手にしている本から目を離すこともせずに、佐久間はその綺麗な髪を揺らした。
閑散とした屋上を少しだけ冷たい風が駆け抜けていく。
俺は携帯をいじっていた手の動きを止め、目の前の佐久間をちらりと見遣った。

「何だよ」

その声に漸く顔を上げた佐久間は、俺の顔を指差して言った。

「何でマスクしてんの?」
「…」

不思議な物に興味を示した子供がよくやるような輝いた目を俺に向ける佐久間は、ほんの少しだけ首を傾げた。
佐久間とは幼少からの付き合いだ。
と言っても、帝国サッカー部の大半がそうなのだが。
そんな佐久間からマスク云々の疑問が出るなんて、正直今更感が否めない。
俺は視線を外すと、止めていた手の動きを再開させた。

「え、咲山さん無視ですか」

少しだけ慌てた様子の佐久間が視界の端に映る。
それを捉えながら、俺は小さくため息をつくと視線は変えぬまま口を開いた。

「佐久間ってさあ、何で眼帯してんの」
「そうきたか」

あーあ、そうくるかあ、と佐久間は間延びした声を上げながらゆっくりと俺の方へ倒れ込み、寝返りをうつと仰向けになった。
目を腕で覆いながら佐久間が一つ息を吐いた。
それを最後に流れる沈黙。
携帯に表示されている時を示す数字が三回その値を変えた頃、まだ声変わりをしていないような声がその空気を破った。

「…咲山ぁ」

口だけを動かしながら俺を呼ぶ佐久間に、懲りない奴だと内心呆れながら、何。
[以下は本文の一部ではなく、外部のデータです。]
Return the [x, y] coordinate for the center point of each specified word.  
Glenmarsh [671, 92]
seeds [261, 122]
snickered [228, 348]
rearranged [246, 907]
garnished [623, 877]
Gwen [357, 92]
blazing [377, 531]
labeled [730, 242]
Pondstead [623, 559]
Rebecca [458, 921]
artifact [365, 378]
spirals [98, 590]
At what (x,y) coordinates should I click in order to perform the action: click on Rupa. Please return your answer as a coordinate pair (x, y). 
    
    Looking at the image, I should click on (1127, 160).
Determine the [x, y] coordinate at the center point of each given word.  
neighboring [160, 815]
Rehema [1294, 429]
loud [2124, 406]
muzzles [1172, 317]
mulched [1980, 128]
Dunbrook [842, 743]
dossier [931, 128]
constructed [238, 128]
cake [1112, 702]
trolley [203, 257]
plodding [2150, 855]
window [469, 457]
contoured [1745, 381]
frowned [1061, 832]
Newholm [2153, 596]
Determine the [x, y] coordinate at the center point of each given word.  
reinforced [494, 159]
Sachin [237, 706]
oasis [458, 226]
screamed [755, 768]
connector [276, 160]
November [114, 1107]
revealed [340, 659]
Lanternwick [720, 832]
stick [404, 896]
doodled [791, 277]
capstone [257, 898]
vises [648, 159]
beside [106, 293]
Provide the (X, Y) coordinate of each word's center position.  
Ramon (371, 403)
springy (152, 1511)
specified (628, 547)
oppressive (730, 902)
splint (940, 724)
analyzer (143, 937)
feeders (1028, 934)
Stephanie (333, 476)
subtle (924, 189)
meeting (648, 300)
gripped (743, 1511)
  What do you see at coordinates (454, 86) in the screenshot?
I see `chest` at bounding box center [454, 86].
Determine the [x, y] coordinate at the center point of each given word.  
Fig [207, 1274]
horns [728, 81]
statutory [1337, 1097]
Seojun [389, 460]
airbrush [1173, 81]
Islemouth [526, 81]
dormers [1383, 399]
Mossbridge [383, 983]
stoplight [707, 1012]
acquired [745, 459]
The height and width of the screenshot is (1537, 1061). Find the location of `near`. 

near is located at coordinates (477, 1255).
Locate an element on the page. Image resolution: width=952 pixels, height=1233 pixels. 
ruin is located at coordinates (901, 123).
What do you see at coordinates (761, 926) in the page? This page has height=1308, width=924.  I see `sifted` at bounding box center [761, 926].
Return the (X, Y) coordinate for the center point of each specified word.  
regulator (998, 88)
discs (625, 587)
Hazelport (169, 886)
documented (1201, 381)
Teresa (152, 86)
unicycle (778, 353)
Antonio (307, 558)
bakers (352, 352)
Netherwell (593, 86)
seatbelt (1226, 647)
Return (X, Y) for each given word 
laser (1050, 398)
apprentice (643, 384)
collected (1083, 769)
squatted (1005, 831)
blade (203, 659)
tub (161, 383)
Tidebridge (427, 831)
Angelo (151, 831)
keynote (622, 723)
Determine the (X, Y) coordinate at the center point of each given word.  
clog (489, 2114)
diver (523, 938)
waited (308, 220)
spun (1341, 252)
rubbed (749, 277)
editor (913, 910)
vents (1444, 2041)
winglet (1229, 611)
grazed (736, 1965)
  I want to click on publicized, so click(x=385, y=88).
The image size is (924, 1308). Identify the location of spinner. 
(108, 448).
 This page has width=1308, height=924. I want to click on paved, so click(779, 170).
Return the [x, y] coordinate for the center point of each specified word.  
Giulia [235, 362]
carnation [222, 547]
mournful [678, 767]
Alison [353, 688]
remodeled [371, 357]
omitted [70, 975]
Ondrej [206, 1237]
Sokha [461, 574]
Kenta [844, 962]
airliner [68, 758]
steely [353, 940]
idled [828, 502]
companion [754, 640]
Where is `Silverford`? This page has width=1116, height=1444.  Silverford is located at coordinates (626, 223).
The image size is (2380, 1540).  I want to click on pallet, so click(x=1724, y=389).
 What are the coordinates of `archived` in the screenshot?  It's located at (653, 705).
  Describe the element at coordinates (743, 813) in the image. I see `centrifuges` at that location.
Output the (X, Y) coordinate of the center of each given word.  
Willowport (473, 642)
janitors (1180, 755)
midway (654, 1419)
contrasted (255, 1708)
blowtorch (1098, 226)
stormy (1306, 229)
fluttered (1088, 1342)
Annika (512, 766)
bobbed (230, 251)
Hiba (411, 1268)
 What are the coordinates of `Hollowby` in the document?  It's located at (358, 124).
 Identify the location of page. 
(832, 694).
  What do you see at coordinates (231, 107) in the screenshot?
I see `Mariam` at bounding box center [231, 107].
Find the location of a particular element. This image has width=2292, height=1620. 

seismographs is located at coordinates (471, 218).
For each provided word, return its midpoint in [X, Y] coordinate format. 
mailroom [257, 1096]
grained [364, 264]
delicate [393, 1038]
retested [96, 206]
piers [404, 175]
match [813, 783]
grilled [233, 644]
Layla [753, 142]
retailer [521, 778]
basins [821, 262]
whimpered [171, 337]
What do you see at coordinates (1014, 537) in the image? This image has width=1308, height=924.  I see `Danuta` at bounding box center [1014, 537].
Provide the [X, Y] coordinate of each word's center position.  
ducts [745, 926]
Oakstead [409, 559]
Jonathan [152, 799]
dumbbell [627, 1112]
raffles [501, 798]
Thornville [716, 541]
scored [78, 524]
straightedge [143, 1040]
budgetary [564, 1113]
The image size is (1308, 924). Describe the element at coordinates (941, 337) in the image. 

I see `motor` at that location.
と返した。

「質問、変えていい?」

…そういう問題じゃないだろうと思いつつも、別に嫌な訳でもないので無言で続きを促した。
すると佐久間は腕を少し上にずらし、橙色の瞳を俺に向けた。

「マスク、外さねえの?」
「…、」

俺は携帯を閉じながら、ゆっくりと佐久間を見下ろした。

「気になる?」

視線を外す事もせずに、佐久間は少しだけ、と頷いた。
俺はそれを確認した後、自分の口元を覆うマスクに手をかけた。
佐久間の橙眼がその動きを追う。
そして、

「…なんて、外す訳ねえだろ」

ふいと視線を外すと、余程の期待をしていたのであろう佐久間は固まったかと思えば胡座をかいていた俺の膝を叩き始めた。

「そういうのナシだろ咲山の馬鹿!」
「痛い痛い痛い」

暫くすると叩くのを止め、佐久間は両手でその顔を覆った。
咲山の馬鹿と何度も繰り返す佐久間に視線を移しながら、俺は再びマスクに手をかけた。

「佐久間」

顔を覆っていた佐久間の細い手首を掴み、現れたその唇に自分のものを重ねた。
軽いリップ音を立てて離れれば、呆然と目を見開いている佐久間がいた。

「…、え?…?」

口元を押さえながら、佐久間はその顔全部を真っ赤に染めて力が抜けたようにただただ呆然としていた。
それを見ながら、俺は佐久間に向けてVサインを出した。

「…してやったり」
「―、!!」

漸く現状を理解したようで、佐久間は声にならない叫びを上げながら又もや俺を叩き始めた。
そんな佐久間を宥めながら、俺は久しぶりにマスクをせずに大声で、笑った。